Exercise => Look below for the line that has "母婴门店信息化调研 (118, 588)". Set down the lines from there through the line that has "小黄鸭下载安装中心 (229, 253)", exactly as written.

Extracted entries =>
== Segment start ==

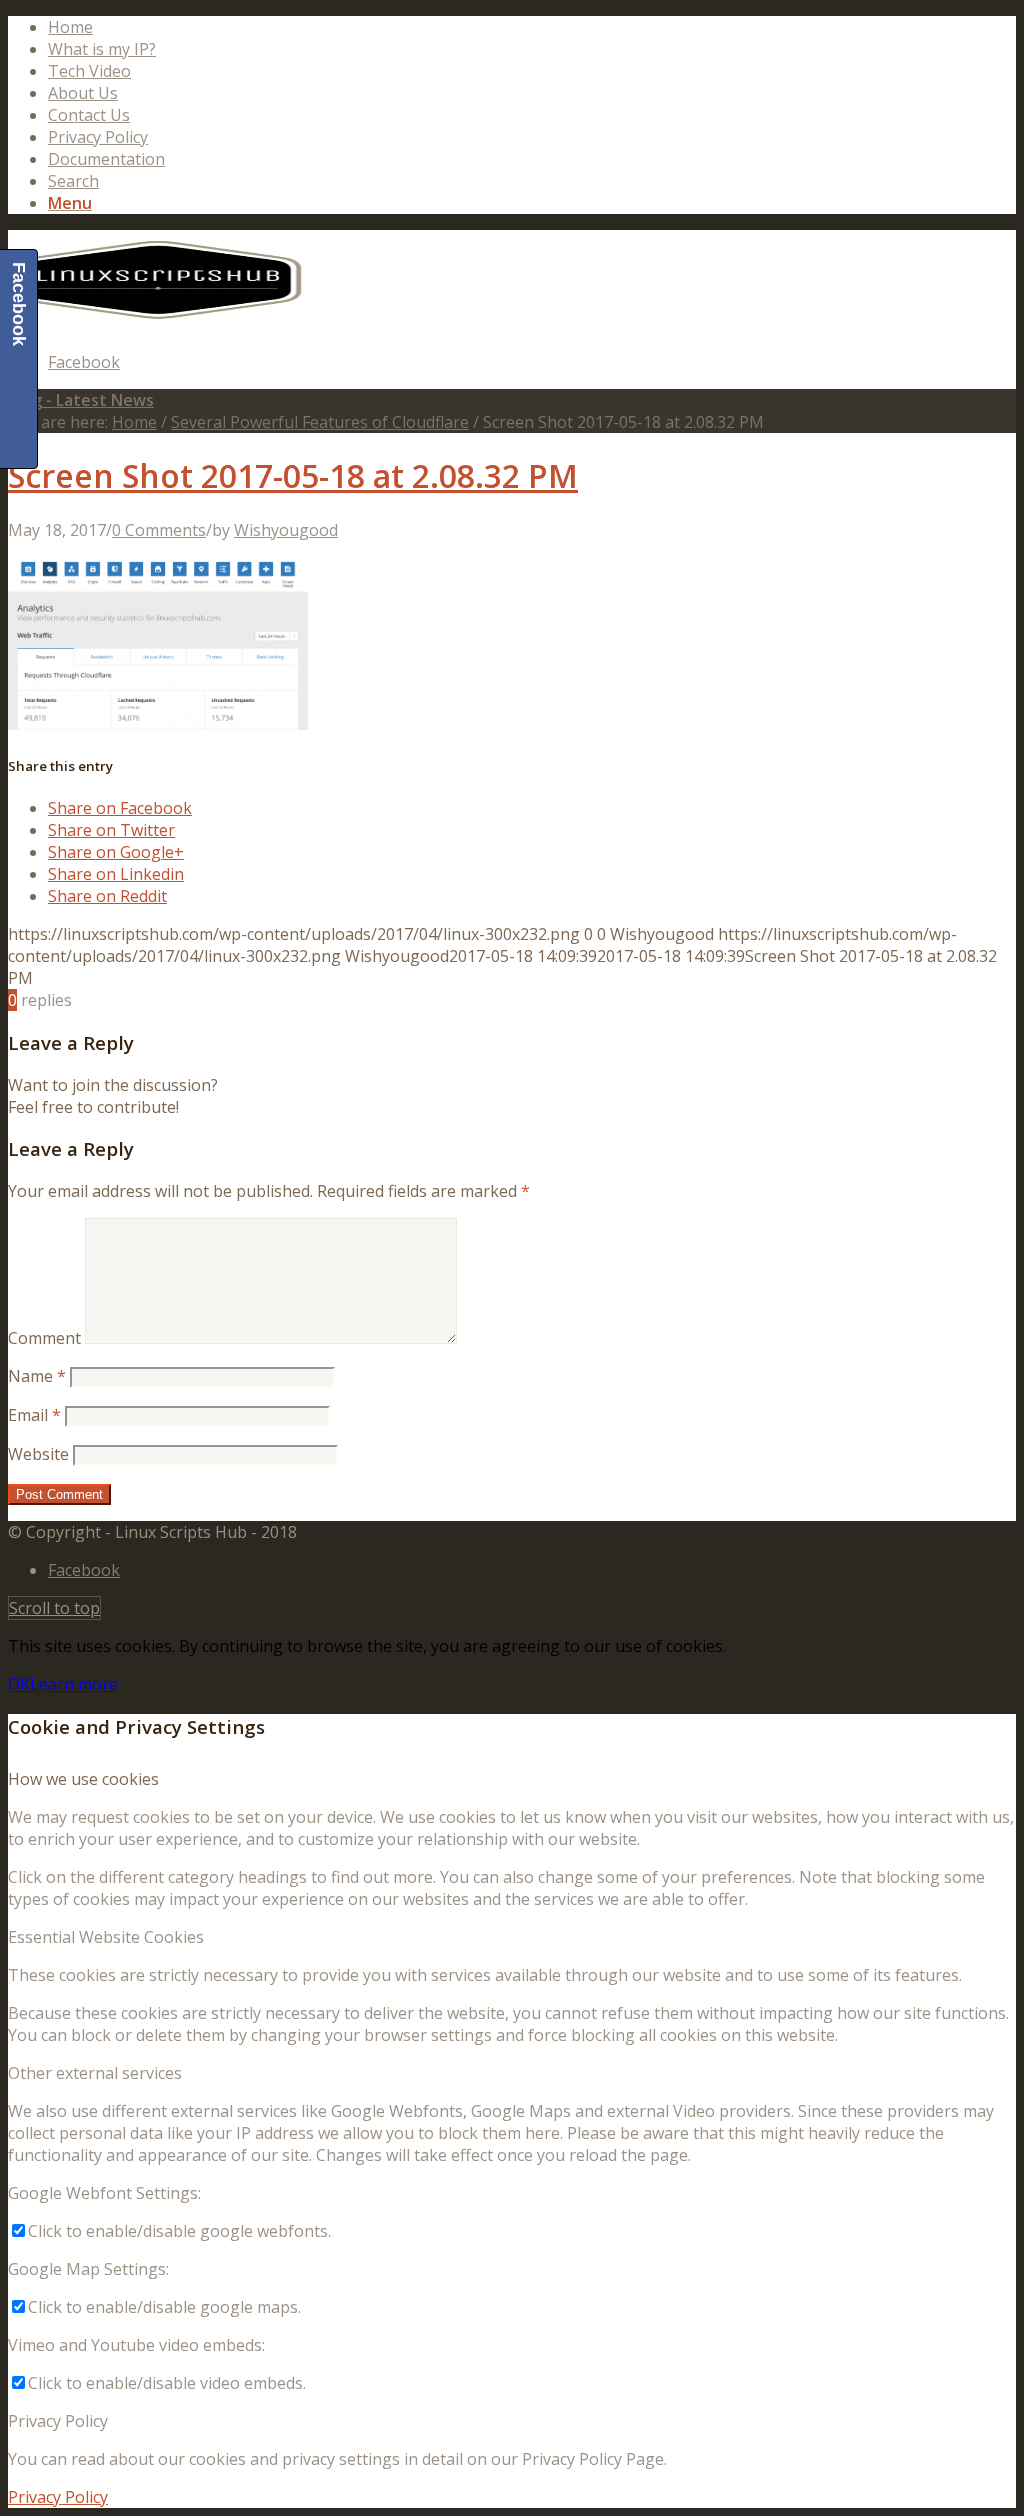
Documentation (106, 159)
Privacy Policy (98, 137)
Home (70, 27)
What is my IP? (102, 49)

== Segment end ==
== Segment start ==

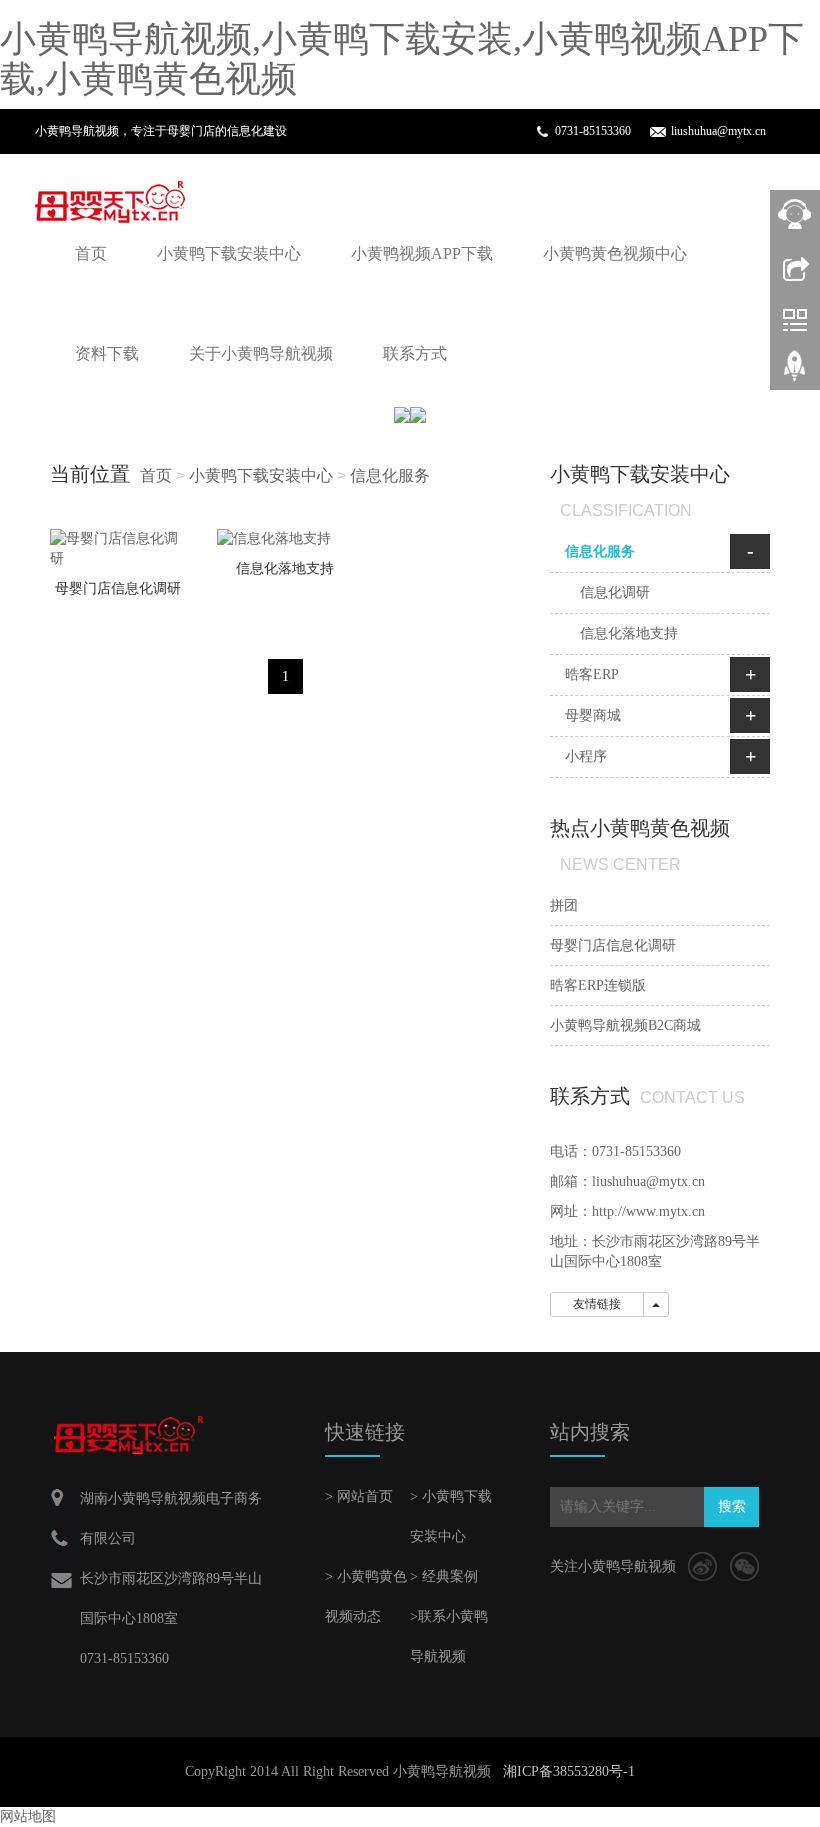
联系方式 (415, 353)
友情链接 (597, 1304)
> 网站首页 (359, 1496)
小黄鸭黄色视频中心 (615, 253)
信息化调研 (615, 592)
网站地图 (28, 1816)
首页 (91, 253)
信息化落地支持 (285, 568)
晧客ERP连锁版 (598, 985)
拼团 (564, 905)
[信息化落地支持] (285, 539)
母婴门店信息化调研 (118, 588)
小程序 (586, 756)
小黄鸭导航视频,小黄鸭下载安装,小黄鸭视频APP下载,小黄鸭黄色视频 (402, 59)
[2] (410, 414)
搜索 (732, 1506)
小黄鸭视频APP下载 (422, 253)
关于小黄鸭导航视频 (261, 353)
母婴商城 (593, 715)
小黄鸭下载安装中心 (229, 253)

== Segment end ==

Response box =>
母婴门店信息化调研 (118, 588)
小程序 (586, 756)
小黄鸭导航视频,小黄鸭下载安装,小黄鸭视频APP下载,小黄鸭黄色视频 (402, 59)
[2] (410, 414)
搜索 (732, 1506)
小黄鸭视频APP下载 (422, 253)
关于小黄鸭导航视频 (261, 353)
母婴商城 (593, 715)
小黄鸭下载安装中心 (229, 253)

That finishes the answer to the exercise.